I venti della riforma tributaria spingono verso l’allargamento della flat tax. Il fenomeno a cui assistiamo s’inserisce nell’ormai consolidata tendenza al ridimensionamento del carattere progressivo dell’Irpef. Di questo percorso sono certamente condivisibili gli obiettivi di semplificazione e di riduzione della pressione tributaria, ma non vanno sottovalutate le criticità emerse sotto i profili dell’efficienza, dell’equità e della sostenibilità finanziaria. L’estensione del regime forfettario, che già copre una fascia ampia di lavoratori autonomi e professionisti, potrebbe acuire alcune distorsioni. Anzitutto altera la concorrenza fra soggetti delle stesse categorie che possono o meno usufruire dell’agevolazione; diventa infatti molto difficile poter competere con chi ha un onere fiscale più che dimezzato rispetto a quello ordinario e non deve assoggettare a Iva i corrispettivi della sua attività. Da ciò deriva anche un condizionamento all’esercizio in forma individuale delle professioni e delle piccole imprese: questi contribuenti, per rientrare nelle condizioni previste dalla
flat tax
, elimineranno ogni forma di aggregazione, con il rischio di rendere ancora più inefficiente una struttura produttiva già affetta da uno storico “nanismo”. Andrà poi valutato l’incentivo per le imprese a scegliere il rapporto di collaborazione anziché assumere i dipendenti, incrementando il fenomeno delle “finte partite Iva”, vero flagello soprattutto per i giovani. Questa strada potrebbe portare serie ripercussioni sul volume dei contributi incassati dal sistema di previdenza pubblica, con conseguenze negative sul livello di welfare. La mancata detraibilità dell’Iva sugli acquisti e l’irrilevanza dei costi ai fini della determinazione del reddito rischiano di alimentare l’”evasione di consenso” in un settore già ad alta propensione di non compliance. Sul fronte dell’equità uno dei temi più critici è la forte disparità di trattamento fra un’alta percentuale di contribuenti autonomi e i lavoratori dipendenti, già messi a dura prova dall’aumento dei prezzi. La progressività a cui dovrebbe ispirarsi, secondo il dettato costituzionale, il nostro sistema tributario si è sempre più ridotta alla cerchia dei dipendenti, che generano ormai circa l’85% del reddito soggetto a Irpef. Volendo attenuare gli evidenti problemi di mancanza di equità orizzontale, andrebbero studiati con attenzione gli effetti di un ampliamento della platea dei contribuenti ammessi al regime forfettario con l’inclusione di parte del reddito dei lavoratori dipendenti.

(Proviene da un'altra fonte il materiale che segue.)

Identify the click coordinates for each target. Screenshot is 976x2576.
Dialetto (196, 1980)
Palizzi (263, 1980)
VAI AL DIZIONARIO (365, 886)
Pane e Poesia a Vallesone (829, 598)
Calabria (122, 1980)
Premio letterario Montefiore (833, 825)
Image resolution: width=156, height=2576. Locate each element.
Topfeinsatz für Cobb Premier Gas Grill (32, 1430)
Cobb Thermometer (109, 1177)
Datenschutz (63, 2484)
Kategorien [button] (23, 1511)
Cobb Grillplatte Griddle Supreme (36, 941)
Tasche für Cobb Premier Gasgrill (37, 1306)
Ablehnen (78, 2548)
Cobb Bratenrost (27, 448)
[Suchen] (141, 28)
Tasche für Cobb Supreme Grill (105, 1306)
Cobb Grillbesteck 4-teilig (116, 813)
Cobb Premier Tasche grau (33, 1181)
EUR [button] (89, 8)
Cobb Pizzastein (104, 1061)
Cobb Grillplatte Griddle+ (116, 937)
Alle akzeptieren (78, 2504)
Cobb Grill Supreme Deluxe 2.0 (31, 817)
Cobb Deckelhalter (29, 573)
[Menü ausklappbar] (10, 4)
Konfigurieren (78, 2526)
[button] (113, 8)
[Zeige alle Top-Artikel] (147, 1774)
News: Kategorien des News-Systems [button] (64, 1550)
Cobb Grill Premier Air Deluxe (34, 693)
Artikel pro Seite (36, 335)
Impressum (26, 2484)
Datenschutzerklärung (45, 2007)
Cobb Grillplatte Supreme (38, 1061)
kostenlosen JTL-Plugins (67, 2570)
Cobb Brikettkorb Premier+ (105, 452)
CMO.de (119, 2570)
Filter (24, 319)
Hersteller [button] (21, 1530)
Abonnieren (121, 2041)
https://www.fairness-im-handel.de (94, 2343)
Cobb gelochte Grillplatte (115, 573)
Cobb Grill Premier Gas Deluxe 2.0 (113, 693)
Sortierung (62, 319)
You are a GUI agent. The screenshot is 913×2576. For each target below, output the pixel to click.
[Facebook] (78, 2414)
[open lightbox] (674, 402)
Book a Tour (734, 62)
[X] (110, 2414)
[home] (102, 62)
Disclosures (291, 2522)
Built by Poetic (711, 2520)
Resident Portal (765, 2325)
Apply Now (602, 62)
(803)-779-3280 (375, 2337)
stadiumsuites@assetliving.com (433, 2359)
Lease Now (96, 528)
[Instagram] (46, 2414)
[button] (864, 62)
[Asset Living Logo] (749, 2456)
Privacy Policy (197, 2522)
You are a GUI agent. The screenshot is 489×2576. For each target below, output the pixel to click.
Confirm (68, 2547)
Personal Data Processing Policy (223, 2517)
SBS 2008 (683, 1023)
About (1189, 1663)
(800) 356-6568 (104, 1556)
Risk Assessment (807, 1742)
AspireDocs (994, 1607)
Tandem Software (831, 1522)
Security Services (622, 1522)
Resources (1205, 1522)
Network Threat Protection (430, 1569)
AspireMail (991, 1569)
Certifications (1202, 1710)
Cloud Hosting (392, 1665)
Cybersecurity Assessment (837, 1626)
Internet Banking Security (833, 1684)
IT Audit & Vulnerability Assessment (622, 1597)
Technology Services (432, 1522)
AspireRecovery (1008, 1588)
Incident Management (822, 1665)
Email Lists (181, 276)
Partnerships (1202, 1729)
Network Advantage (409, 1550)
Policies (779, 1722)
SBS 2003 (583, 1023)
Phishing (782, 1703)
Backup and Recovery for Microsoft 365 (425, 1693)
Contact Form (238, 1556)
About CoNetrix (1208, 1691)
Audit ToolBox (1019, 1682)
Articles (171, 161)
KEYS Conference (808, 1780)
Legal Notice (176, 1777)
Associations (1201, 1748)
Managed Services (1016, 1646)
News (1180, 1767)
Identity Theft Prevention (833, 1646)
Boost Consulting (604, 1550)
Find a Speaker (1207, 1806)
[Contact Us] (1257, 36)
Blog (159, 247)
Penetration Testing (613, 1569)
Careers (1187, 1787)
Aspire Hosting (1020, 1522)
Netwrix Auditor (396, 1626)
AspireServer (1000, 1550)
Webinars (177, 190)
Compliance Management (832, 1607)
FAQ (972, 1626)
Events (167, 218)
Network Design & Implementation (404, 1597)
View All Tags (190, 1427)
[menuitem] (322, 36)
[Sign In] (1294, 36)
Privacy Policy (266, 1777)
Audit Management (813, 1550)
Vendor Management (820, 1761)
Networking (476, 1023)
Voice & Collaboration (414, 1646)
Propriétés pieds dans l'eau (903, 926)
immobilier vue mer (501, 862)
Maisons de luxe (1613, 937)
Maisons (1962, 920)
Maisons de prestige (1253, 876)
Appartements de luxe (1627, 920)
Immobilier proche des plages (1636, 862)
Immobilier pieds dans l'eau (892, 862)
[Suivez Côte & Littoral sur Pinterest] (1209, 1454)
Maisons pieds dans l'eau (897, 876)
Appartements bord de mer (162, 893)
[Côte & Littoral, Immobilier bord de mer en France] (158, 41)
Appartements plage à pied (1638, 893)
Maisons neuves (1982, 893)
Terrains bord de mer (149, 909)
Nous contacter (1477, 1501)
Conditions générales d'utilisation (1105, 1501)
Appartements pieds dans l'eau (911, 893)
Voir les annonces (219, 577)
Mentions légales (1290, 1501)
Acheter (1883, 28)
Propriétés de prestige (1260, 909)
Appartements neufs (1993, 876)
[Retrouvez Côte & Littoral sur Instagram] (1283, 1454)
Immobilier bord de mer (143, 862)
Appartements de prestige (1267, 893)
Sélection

In particolare, c’è da chiedersi quanto s’indebolirebbe la capacità redistributiva in un sistema in cui la progressività sarebbe assicurata solo attraverso detrazioni e deduzioni. In un contesto congiunturale e storico in cui le diseguaglianze sociali hanno raggiunto livelli preoccupanti, l’azione dello Stato, attraverso la leva fiscale, non può permettersi di perdere efficacia. Vanno da ultimo considerati gli aspetti relativi alle variazioni di gettito che una flat tax allargata potrebbe comportare. La nostra economia è stata colpita dagli eventi degli ultimi anni (crisi finanziarie, pandemia, eventi bellici), oggi ci troviamo con un imponente debito pubblico e una elevata spesa pubblica da sostenere per non alterare quel minimo livello di welfare necessario per mantenere la coesione sociale. Ipotizzare di incidere in sulle entrate tributarie potrebbe essere un azzardo da scongiurare: dunque, andrebbero approfondite con attenzione le conseguenze dell’annunciata riforma.